D’un côté se trouve la Singularité Humaine, une réalisation en masse de l’identité spirituelle expansive de l’espèce humaine. Essentiellement, il s’agit du réveil spirituel de masse auquel nous avons été amenés à nous attendre, par exemple, par certains courants de la pensée « New Age ». Le prototype de ce type de singularité est le Point Oméga de Pierre Teilhard de Chardin, qui représente le terminus de l’évolution et l’événement divin d’unification spirituelle par lequel l’humanité, et la réalité elle-même, atteindront la « Conscience du Christ » et seront transformées à jamais. (Après son introduction par Teilhard, le concept a été développé par divers auteurs, dont, ironiquement, quelques auteurs à vocation scientifique, ostensiblement tournés vers la technologie, comme Frank Tipler et David Deutsch).

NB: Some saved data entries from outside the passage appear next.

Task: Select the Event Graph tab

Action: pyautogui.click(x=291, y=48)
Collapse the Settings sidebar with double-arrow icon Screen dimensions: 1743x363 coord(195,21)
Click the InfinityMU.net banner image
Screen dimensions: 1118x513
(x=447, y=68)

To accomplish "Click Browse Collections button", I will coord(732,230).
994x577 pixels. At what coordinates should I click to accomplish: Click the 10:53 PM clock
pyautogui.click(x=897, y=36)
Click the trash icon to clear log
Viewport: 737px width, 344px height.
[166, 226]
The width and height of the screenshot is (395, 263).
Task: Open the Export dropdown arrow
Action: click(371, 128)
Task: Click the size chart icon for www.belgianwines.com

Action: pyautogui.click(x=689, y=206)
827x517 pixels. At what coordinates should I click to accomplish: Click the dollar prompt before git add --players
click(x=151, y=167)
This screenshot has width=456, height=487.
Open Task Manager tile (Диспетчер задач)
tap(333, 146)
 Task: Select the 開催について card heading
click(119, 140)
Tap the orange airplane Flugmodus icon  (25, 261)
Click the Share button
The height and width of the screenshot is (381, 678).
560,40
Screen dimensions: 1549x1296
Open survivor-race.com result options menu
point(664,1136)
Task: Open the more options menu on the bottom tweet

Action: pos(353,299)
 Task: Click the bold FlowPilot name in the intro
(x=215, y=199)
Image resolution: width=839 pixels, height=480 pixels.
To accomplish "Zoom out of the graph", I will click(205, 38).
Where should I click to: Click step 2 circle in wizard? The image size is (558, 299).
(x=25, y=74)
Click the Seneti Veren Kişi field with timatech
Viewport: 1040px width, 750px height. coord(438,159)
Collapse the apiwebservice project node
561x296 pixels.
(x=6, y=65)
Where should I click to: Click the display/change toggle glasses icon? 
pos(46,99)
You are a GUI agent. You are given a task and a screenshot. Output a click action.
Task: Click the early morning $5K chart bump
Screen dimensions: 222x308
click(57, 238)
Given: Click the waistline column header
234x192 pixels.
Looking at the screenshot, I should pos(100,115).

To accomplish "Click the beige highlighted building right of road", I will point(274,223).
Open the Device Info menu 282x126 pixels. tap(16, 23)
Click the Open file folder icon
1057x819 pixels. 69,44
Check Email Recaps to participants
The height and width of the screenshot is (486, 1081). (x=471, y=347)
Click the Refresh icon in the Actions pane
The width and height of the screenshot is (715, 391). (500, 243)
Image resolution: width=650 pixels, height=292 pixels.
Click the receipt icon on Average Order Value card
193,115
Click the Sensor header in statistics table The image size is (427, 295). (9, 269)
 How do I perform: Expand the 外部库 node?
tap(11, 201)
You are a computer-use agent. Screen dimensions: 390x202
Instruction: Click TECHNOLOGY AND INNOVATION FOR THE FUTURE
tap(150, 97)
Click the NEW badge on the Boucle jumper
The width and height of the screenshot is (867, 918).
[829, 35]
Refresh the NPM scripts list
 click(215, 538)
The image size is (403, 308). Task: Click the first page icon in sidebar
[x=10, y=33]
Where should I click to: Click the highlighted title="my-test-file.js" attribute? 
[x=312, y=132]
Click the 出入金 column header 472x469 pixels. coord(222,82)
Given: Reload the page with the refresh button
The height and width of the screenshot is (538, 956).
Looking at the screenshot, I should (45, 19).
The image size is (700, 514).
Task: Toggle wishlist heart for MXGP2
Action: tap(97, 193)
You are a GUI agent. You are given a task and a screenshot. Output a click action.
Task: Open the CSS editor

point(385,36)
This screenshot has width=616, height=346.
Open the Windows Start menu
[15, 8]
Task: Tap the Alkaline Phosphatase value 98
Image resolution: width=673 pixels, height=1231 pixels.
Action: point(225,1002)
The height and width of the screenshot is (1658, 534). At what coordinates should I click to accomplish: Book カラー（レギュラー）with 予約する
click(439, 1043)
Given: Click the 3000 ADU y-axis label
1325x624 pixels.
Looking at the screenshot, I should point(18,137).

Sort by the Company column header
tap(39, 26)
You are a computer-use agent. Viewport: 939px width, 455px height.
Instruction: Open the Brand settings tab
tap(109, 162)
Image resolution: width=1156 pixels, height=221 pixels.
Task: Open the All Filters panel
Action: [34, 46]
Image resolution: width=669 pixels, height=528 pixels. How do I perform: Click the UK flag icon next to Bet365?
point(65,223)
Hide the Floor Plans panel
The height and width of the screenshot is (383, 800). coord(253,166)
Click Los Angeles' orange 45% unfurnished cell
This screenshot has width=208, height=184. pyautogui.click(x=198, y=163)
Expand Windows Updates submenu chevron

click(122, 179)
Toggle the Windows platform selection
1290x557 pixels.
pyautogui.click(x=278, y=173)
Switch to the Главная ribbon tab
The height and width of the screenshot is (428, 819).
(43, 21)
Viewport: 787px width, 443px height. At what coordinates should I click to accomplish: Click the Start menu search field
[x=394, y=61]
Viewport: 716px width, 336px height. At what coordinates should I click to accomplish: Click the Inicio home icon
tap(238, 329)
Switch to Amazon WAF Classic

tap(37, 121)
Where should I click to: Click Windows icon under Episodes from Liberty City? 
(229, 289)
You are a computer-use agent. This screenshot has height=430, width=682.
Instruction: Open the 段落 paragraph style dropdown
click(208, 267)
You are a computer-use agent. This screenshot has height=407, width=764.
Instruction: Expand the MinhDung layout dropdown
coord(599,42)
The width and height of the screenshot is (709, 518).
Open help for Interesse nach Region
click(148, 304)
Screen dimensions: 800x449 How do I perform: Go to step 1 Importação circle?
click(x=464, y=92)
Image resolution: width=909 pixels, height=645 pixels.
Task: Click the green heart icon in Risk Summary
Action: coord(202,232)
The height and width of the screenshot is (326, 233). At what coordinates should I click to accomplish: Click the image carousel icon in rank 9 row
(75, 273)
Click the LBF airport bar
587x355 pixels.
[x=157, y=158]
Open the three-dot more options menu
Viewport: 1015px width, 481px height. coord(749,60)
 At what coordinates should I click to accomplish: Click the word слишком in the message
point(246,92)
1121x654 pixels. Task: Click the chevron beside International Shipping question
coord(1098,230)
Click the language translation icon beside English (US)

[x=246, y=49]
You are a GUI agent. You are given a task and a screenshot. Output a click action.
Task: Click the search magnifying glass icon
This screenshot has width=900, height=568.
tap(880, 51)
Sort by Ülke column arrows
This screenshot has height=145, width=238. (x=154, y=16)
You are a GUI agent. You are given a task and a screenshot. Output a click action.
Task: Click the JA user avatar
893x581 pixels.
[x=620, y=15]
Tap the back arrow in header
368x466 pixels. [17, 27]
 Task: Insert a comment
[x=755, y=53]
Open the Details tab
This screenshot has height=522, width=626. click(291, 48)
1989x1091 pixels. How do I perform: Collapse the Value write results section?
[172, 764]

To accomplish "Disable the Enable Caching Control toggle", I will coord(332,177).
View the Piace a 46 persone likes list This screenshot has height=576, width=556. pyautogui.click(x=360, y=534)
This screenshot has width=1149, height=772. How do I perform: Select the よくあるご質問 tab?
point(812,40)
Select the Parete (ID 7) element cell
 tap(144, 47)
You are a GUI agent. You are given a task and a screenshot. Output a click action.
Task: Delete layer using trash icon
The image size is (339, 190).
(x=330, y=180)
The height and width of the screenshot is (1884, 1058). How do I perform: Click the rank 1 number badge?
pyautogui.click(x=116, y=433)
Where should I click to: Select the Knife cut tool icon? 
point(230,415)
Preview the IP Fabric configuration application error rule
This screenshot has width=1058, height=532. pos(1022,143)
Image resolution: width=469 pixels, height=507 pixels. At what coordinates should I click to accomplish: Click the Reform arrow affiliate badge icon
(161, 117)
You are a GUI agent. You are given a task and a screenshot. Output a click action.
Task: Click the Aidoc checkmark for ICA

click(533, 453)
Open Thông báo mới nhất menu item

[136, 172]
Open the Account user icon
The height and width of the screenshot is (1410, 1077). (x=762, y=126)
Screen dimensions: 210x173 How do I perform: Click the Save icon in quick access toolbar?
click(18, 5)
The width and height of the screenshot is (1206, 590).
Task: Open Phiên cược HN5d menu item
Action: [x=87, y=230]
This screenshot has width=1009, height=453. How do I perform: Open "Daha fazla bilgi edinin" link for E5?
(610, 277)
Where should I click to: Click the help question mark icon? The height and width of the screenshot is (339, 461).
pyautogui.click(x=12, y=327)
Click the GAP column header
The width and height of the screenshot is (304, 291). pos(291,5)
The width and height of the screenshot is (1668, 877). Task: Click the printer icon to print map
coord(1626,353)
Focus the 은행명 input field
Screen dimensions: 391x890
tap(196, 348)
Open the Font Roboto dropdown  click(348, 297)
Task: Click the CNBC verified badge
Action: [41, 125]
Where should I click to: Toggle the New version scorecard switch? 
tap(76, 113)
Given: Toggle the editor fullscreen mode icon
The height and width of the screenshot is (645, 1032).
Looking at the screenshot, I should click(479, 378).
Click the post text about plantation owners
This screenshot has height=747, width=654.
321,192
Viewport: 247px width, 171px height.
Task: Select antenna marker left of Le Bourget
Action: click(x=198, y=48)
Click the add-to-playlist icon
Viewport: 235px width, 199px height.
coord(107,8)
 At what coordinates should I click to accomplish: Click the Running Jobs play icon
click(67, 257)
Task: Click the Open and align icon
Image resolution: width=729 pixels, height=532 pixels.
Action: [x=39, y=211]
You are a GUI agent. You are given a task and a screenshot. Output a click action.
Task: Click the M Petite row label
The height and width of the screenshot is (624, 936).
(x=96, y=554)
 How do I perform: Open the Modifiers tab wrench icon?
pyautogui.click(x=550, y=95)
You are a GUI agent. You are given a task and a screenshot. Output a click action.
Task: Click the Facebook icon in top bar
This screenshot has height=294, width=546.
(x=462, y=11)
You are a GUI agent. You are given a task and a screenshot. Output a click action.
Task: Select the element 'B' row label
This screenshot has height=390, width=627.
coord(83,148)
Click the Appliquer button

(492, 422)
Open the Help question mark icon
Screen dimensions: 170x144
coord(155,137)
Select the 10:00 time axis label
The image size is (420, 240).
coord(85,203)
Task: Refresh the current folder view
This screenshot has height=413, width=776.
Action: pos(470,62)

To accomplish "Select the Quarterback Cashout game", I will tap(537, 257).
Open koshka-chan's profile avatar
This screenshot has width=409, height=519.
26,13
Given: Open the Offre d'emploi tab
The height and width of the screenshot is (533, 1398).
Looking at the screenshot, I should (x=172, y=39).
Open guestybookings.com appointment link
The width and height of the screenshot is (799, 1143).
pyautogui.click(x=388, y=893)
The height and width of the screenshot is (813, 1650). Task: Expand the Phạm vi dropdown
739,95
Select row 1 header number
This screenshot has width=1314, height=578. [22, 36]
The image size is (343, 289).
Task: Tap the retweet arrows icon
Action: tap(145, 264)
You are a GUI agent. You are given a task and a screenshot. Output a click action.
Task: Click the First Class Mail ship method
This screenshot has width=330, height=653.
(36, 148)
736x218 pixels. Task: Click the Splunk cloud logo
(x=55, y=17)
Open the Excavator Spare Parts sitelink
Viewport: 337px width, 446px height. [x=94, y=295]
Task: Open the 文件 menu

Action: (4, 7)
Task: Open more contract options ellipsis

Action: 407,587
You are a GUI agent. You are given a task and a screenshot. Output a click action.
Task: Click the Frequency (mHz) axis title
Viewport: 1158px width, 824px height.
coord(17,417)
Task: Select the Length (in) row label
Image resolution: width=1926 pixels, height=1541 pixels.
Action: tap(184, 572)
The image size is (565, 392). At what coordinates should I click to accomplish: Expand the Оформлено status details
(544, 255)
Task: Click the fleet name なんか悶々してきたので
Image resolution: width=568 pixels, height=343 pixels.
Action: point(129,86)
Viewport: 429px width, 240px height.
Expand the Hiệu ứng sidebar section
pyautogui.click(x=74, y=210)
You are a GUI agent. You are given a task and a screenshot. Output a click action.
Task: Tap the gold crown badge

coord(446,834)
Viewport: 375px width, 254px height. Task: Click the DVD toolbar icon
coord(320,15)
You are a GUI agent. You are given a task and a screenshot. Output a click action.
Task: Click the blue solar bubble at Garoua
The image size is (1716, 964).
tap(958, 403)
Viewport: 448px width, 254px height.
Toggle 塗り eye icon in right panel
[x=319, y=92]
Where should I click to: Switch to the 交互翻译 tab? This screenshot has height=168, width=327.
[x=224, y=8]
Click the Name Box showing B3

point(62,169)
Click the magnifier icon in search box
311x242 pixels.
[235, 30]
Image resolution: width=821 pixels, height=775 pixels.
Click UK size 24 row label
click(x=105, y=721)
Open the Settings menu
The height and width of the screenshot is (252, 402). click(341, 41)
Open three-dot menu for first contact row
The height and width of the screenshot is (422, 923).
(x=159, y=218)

De l’autre côté, il y a la Singularité Technologique, formulée par le célèbre mathématicien John von Neumann comme l’approche d’une jonction où « le progrès technologique deviendra incompréhensiblement rapide et compliqué », avant lequel « le progrès toujours plus rapide de la technologie… donne l’impression de s’approcher d’une singularité essentielle [en italique pour l’emphase] dans l’histoire de la race, au-delà de laquelle les affaires humaines, telles que nous les connaissons, ne pourraient plus continuer » (Ulam, 1958). En bref, von Neumann prévoyait une accélération technologique incontrôlable, une accélération soudaine de la complexité suivie par la transformation (ou l’extinction) de l’humanité.

La plupart des discussions sur la Singularité Technologique ont été naïves au point d’être trompeuses, se réduisant à des éloges béats sur la capacité de l’intelligence humaine à se coupler de manière inventive à la réalité sur le plan physique de l’existence, en utilisant des merveilles technologiques à la fois réelles et imaginées, y compris des implants, des prothèses, l’ingénierie génétique, les réalités virtuelles, et par-dessus tout, une fusion de l’intelligence humaine avec l’IA. Le problème avec de telles discussions est qu’elles semblent habiter un vide socio-économique et politique, alors qu’en fait, le concept de singularité est chargé de complications inquiétantes impliquant des facteurs économiques et sociopolitiques sans lesquels il ne peut être correctement évalué.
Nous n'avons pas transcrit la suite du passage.